───── Texto extraído

El 27 de octubre del 2019 se celebró oficialmente el centenario del cine coreano, una de las industrias cinematográficas más dinámicas y populares del mundo. Entre las múltiples conmemoraciones –de películas colectivas a publicaciones, festivales y restauraciones de toda índole–, ni al más optimista se le hubiera ocurrido que la celebración cerraría con una cinta coreana a las puertas del Óscar a la mejor película.
Parásitos (Parasite, 2019), de Bong Joon-ho, alcanzó sus históricas seis nominaciones de la Academia estadounidense tras un año de éxito comercial y con la crítica. En mayo, se llevó la Palma de Oro en Cannes, la primera para su país y el mayor premio obtenido hasta ahora, junto al León de Oro de Venecia para Pietà (2012), de Kim Ki-duk, otro de los grandes cineastas de su país. Quizá no se lleve el Óscar a mejor película, pero ya no le queda nada por probar con más de $150 millones de recaudación internacional (en Costa Rica logró alcanzar cinco semanas en cartelera).

──────────

• **Enunciado 1**
Responde a estas preguntas según el texto sobre el cine coreano:
(a) ¿En qué fecha se celebró oficialmente el centenario del cine coreano?
(b) ¿Qué premio ganó Parásitos en Cannes en mayo?
(c) ¿Cuántas semanas estuvo Parásitos en cartelera en Costa Rica?
• **Enunciado 2**
Prosigue el texto sobre el cine coreano a partir de su última oración.
Las entradas son un material independiente del texto sobre el cine coreano.

───── Información extraída

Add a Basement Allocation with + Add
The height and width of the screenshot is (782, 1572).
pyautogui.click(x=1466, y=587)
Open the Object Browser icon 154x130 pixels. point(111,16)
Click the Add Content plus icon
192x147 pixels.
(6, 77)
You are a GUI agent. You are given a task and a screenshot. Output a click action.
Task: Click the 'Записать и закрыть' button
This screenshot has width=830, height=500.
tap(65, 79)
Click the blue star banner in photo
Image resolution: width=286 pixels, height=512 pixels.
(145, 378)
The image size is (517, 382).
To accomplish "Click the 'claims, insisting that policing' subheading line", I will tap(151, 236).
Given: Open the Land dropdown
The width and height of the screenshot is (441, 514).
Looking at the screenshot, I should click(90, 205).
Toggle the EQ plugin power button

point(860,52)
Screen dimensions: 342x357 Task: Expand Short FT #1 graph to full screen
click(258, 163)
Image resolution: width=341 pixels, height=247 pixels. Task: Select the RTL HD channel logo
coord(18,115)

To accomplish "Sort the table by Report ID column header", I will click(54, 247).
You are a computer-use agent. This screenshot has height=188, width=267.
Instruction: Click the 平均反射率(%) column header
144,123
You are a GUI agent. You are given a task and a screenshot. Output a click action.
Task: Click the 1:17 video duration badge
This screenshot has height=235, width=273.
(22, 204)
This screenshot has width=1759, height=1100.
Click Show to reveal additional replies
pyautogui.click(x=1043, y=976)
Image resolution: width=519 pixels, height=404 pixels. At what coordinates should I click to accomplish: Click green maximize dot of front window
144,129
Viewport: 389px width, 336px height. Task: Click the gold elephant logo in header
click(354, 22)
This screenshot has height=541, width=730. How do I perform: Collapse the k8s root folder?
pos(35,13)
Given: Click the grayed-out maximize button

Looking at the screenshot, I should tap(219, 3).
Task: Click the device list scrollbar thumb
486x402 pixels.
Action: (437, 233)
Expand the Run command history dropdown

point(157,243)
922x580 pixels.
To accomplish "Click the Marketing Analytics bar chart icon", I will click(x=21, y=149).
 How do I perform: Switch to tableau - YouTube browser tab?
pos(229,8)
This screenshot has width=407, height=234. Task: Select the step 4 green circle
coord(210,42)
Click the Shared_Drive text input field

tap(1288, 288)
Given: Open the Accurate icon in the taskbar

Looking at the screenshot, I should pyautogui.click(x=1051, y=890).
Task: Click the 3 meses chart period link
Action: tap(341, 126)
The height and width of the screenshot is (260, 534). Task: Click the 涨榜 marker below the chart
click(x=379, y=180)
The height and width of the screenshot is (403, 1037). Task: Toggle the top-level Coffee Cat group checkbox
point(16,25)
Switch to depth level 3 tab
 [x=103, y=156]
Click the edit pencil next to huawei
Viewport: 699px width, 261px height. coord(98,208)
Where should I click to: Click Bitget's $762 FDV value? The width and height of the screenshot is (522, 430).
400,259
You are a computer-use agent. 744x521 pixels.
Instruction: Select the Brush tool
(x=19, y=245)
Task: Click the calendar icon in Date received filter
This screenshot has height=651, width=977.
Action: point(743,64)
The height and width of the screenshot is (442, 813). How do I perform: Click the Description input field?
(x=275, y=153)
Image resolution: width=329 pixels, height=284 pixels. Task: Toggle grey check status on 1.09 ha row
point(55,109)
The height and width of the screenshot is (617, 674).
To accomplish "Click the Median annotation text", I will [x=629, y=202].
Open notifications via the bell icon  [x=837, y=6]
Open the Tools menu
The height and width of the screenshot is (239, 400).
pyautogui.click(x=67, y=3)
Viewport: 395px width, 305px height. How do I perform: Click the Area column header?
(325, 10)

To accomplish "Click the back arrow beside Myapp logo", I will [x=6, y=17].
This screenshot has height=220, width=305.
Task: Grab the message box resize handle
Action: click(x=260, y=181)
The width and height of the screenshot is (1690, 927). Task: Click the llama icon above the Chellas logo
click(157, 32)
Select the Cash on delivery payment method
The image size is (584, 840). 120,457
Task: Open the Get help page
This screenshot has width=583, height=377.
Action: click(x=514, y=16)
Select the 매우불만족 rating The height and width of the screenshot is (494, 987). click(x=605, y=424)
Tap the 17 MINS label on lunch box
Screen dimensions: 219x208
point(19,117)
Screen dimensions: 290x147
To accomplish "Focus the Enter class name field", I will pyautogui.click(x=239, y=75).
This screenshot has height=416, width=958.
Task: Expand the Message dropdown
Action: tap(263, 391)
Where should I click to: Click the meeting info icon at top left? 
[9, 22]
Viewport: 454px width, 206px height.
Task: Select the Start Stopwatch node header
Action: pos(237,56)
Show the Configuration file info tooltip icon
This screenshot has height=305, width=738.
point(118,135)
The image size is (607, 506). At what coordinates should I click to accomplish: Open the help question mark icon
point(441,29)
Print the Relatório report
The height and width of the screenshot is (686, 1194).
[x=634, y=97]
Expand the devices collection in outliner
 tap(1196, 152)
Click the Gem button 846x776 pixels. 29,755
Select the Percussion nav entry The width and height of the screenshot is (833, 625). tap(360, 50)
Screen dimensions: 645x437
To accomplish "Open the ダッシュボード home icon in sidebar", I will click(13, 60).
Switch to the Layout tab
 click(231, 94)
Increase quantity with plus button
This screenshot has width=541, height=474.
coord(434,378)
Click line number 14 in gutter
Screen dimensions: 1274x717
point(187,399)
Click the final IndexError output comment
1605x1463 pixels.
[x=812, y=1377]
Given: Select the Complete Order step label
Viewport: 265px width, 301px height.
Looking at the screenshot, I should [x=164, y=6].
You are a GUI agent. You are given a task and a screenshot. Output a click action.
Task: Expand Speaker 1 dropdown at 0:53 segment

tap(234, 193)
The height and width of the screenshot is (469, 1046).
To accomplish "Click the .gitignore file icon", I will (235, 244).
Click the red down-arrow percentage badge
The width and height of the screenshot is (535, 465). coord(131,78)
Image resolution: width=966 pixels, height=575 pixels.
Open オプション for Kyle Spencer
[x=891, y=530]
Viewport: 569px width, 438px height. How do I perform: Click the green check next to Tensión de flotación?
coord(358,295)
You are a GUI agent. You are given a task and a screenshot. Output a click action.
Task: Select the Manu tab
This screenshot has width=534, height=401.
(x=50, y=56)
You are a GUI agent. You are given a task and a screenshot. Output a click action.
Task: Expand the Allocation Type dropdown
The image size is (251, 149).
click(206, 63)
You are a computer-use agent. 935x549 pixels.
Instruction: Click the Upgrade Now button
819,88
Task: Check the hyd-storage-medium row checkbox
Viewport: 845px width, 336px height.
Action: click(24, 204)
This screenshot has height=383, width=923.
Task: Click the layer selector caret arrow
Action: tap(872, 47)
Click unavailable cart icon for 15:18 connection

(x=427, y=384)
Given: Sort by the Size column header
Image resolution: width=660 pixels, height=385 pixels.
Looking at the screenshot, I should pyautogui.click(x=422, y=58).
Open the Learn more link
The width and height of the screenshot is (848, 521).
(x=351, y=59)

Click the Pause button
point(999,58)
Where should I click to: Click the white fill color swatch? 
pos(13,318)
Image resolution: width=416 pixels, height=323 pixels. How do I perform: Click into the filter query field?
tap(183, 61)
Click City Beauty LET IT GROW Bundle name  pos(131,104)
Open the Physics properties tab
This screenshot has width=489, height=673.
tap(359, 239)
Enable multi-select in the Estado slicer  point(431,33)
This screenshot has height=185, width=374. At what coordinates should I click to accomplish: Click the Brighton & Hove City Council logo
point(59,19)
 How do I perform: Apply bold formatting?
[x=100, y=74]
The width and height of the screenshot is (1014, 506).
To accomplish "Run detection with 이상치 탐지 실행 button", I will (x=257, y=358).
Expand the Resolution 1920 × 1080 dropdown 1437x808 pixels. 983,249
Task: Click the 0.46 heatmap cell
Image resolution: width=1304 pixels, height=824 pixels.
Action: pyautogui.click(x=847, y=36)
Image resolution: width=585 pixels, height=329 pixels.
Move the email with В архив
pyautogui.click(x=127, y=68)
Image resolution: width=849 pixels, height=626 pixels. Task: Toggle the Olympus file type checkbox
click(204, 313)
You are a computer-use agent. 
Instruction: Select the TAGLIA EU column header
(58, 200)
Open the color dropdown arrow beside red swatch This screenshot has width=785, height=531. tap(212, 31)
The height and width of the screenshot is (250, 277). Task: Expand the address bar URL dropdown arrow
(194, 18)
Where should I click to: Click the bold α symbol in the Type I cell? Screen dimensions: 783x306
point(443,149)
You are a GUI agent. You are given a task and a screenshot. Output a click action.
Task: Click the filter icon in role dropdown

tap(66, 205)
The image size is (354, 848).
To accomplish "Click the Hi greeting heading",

──────────

• **Respuesta 1**
(a) El 27 de octubre de 2019.
(b) La Palma de Oro.
(c) Cinco semanas.

• **Respuesta 2**
Como un estudio semifantasioso sobre la desigualdad rampante en Corea, Parásitos urde una trama repleta de curvas pronunciadas con una puesta en escena meticulosa; en la cinta, una familia pobre “invade” poco a poco la casa de una familia rica, pero nadie sabe lo que le espera allí adentro. Solo esbozar una sinopsis ya se se complica, pues gran parte del drama pende de gestos mínimos… y de brutales sorpresas.
Parásitos es la primera aventura con el cine coreano para más de un espectador, pero esta cinematografía lleva 20 años sumando millones de seguidores en todo el mundo. Si hubiera que definir un punto de quiebre sería el estreno en Cannes de Oldboy (2003), de Park Chan-wook, que con su violenta historia de venganza abrió los ojos de festivales y distribuidores a un puñado de filmes de todo el espectro artístico; si bien evocaba triunfos chinos o japoneses, se arriesgaba con mezclas inusitadas de horror, drama, comedia y fantasía.
Sin embargo, es necesario ir mucho más atrás para comprender cómo puede surgir una película aventurada como Parásitos en el seno de una industria millonaria.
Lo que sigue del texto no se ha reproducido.